The ADC module of the STM32 is used in my application which is very sensitive to power consumption.
In this application, the ADC is required to work only at 20 samples per second. Using the DMA uses more power than I expected. I decided to make it work in single-sample mode by having a task (FreeRTOS) trigger a convert and wait for the convert to be done every 50 ms.
Here is my code:
u16 i;
RCC_APB2PeriphClockCmd(RCC_APB2Periph_ADC1, ENABLE);
ADC_Cmd(ADC1, ENABLE);
for(i=0;i<sizeof(ADC_Channel_Table)/sizeof(u8);i++)
{
ADC_RegularChannelConfig(ADC1, ADC_Channel_Table[i], 1, ADC_SampleTime_71Cycles5);
ADC_SoftwareStartConvCmd(ADC1, ENABLE);
while(!ADC_GetFlagStatus(ADC1, ADC_FLAG_EOC))
{
}
ADCConvertedValue[i] = ADC_GetConversionValue(ADC1);
}
ADC_Cmd(ADC1, DISABLE);
RCC_APB2PeriphClockCmd(RCC_APB2Periph_ADC1, DISABLE);
Where "sizeof(ADC_Channel_Table)" is 5 because 5 channels are sampled.

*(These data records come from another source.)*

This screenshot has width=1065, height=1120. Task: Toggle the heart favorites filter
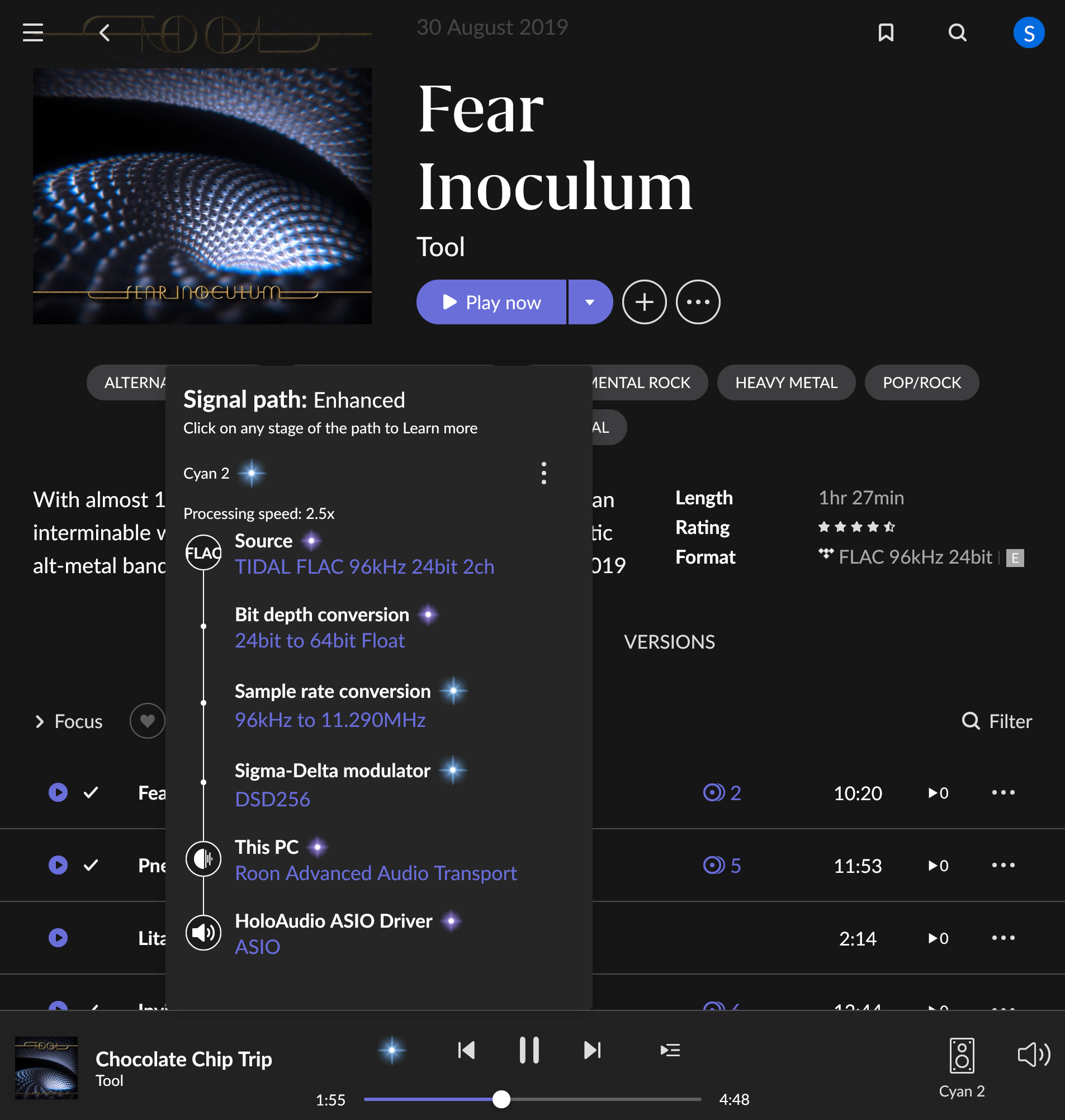point(147,721)
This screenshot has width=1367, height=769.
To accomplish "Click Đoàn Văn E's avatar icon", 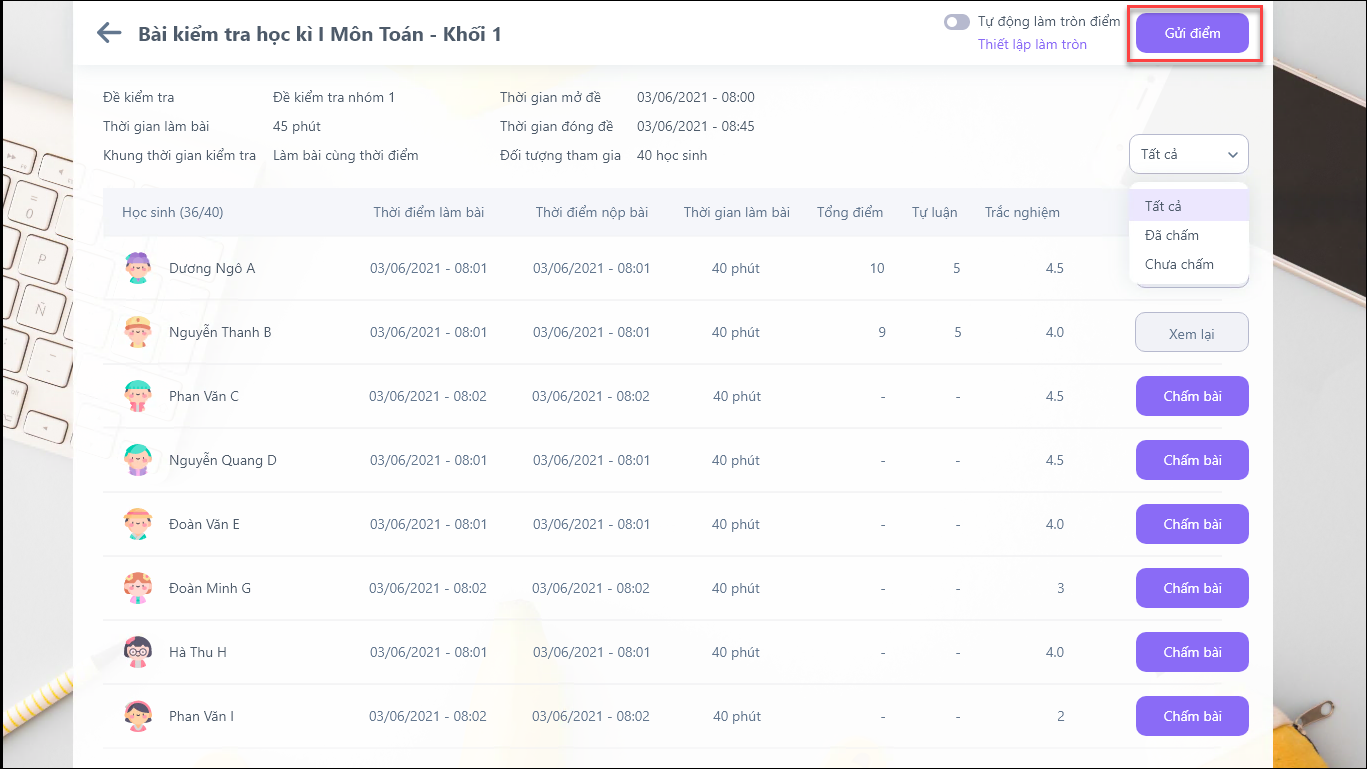I will [137, 524].
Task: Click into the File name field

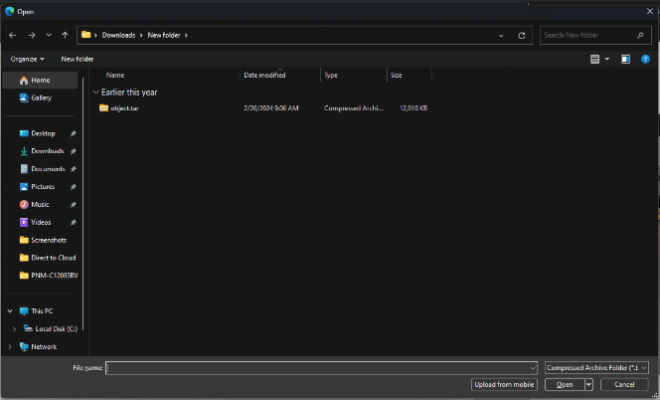Action: [320, 368]
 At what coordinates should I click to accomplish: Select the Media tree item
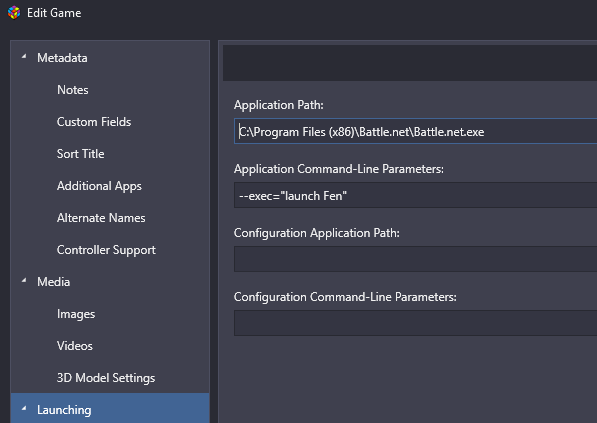[x=53, y=282]
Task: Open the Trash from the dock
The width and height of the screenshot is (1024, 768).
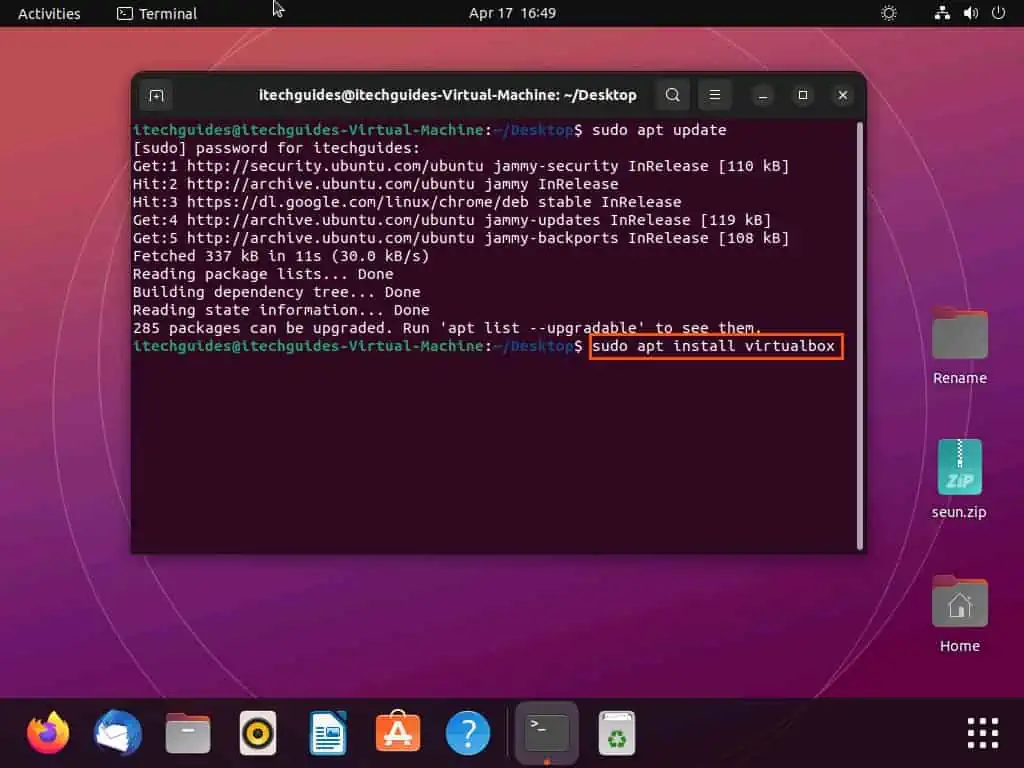Action: click(617, 733)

The sample time is ADC_SampleTime_239Cycles5 (actually 256 cycles where the convert time is included). 5 channels therefore requires about 1500 cycles. ADC clock is 12 MHz and 1500 cycles is about 120 µs.
And look at the code:
while(!ADC_GetFlagStatus(ADC1, ADC_FLAG_EOC))
{
}
This means the CPU keeps busy-waiting for the convert to be done, and the wait time is 120 µs in total.
120 µs is big as the CPU must wait for such a long time and this wasted the power, but this level of time is too small for the RTOS. The RTOS is unable to use up such a small time.
So I want to insert some "power-saving" instructions to the wait loop.
For example:
while(!ADC_GetFlagStatus(ADC1, ADC_FLAG_EOC))
{
__ASM("NOP");__ASM("NOP");__ASM("NOP");__ASM("NOP");
}
But NOP consumes the same amount of power as any other instruction I have tried.
What instruction can I insert in my while loop that would consume the least amount of power?